Listen

Description

When a user interacts with an application to order a ride with a ridesharing app, the data for that user interaction is written to a “transactional” database. A transactional database is a database where specific rows need to be written to and read from quickly and consistently.
Speed and consistency are important for applications like a user ordering a car, and riding around in that car, because the user’s client is frequently communicating with the database to update their session. Other applications of a transactional database would include a database that backs a messaging system, a banking application, or document editing software.

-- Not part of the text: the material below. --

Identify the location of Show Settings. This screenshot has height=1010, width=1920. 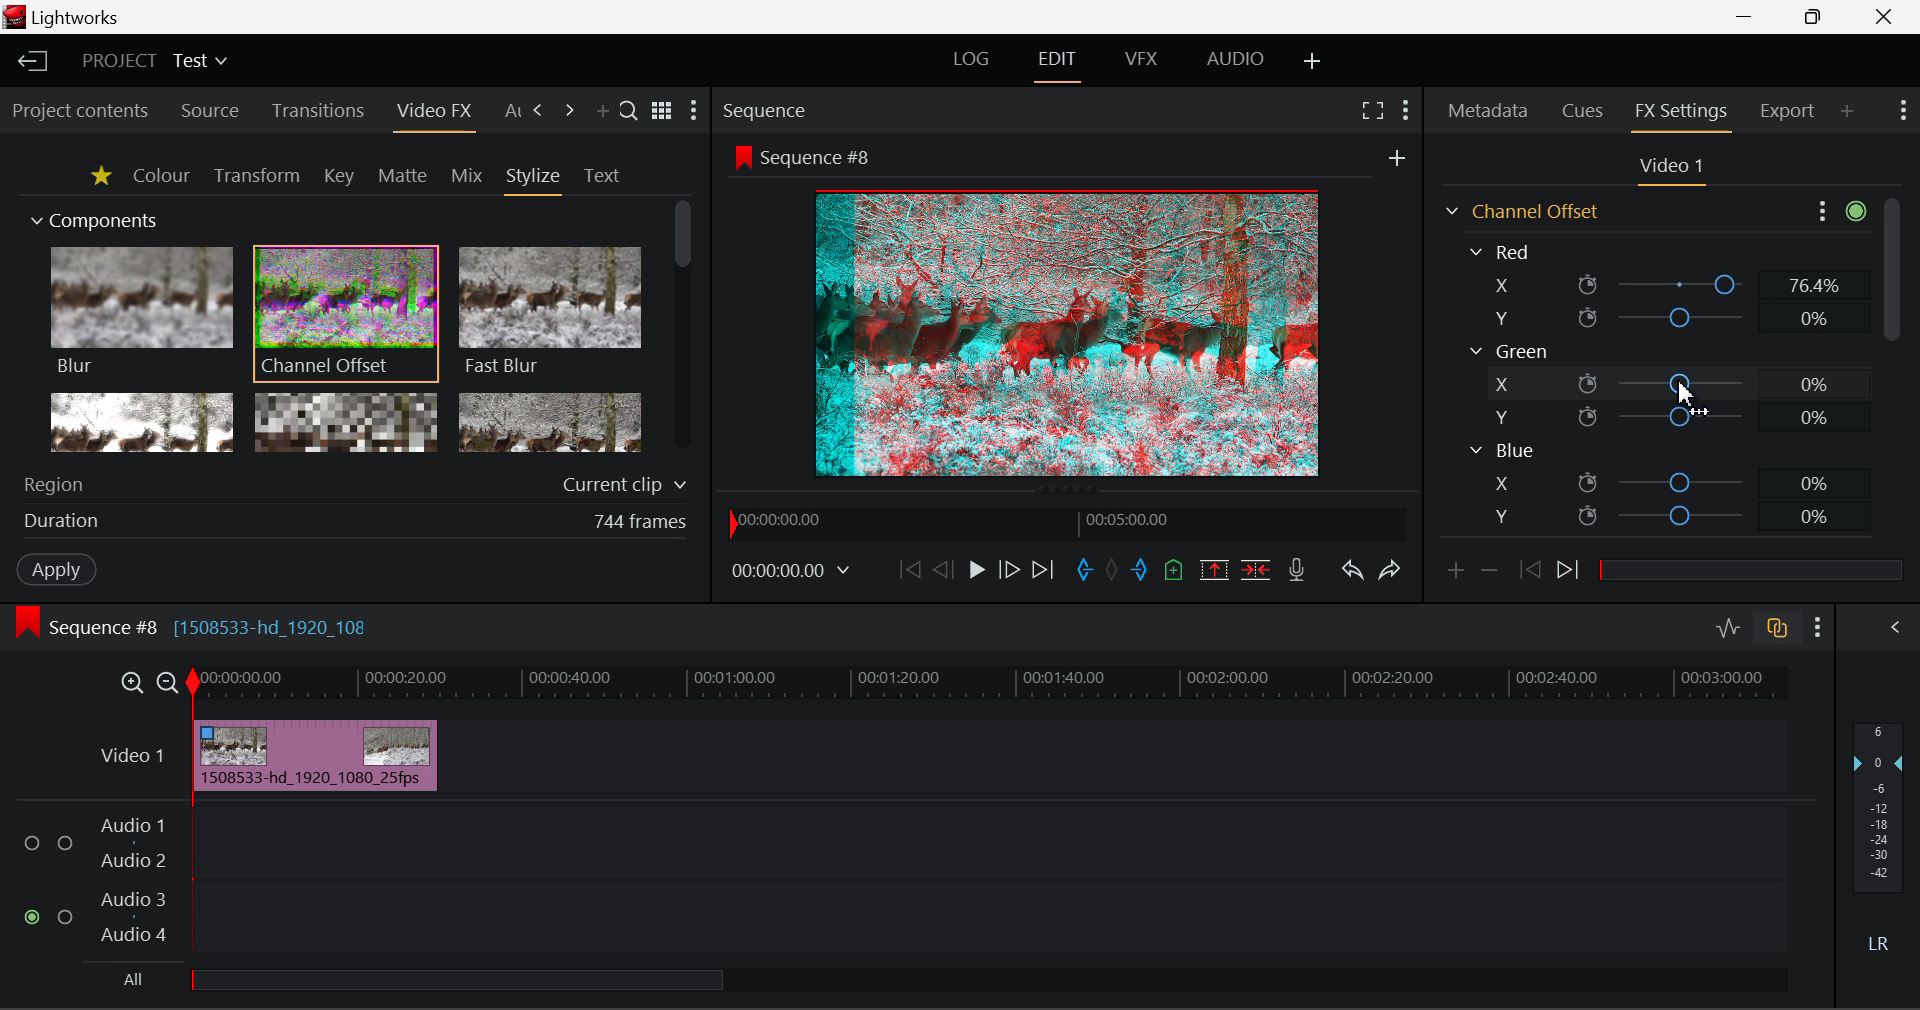
(1838, 212).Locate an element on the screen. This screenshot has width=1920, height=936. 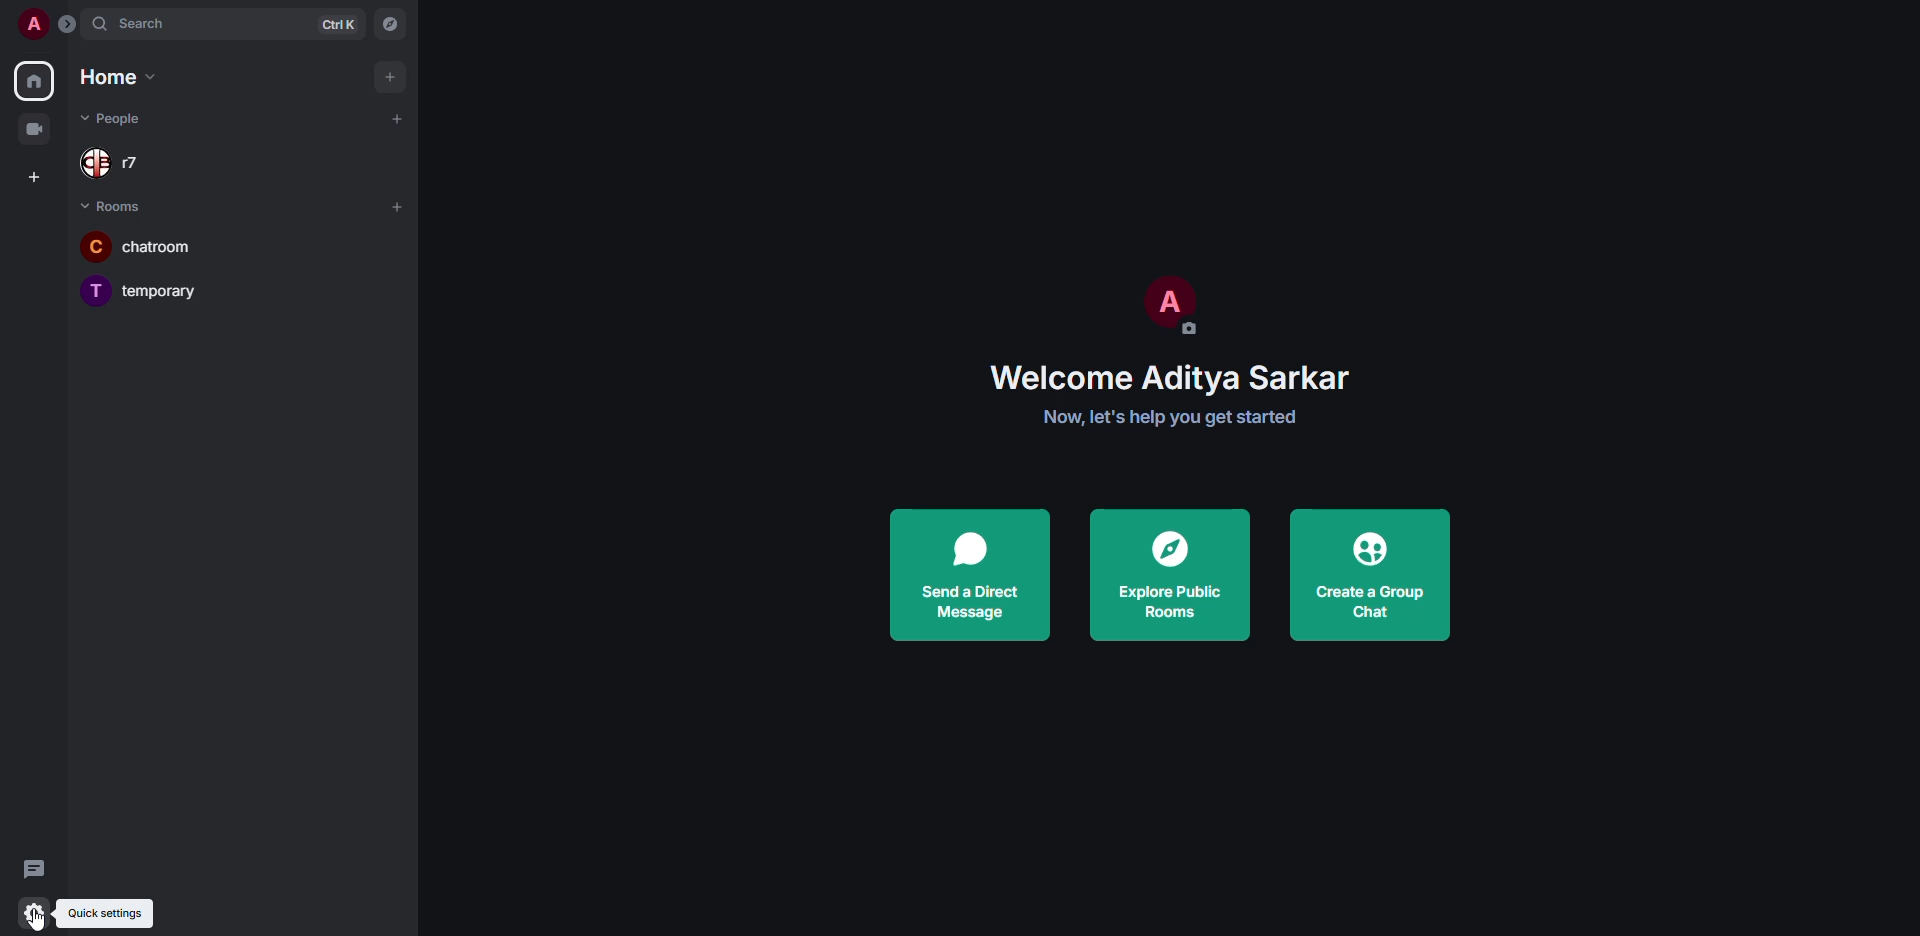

The data from a transactional database is often reused in “analytic” databases. An analytic database can be used for performing large scale analysis, aggregations, averages, and other data science queries.
The requirements for an analytic database are different from a transactional database because the data is not being used for an active user session. To fill the data in an analytic database, the transactional data gets copied from the transactional database in a process called ETL.
The separation of the transaction data store from the analytic data store causes problems for data engineering. To address these problems, some newer databases combine transactional and analytic functionality in the same database. These databases are often called “NewSQL”.
TiDB is an open source database built on RocksDB and Kubernetes. TiDB is widely used in China by high volume applications such as bike sharing and massively multiplayer online games. Kevin Xu works at PingCAP, a company built around TiDB. He joins the show to talk about modern databases, distributed systems, and the architecture for TiDB.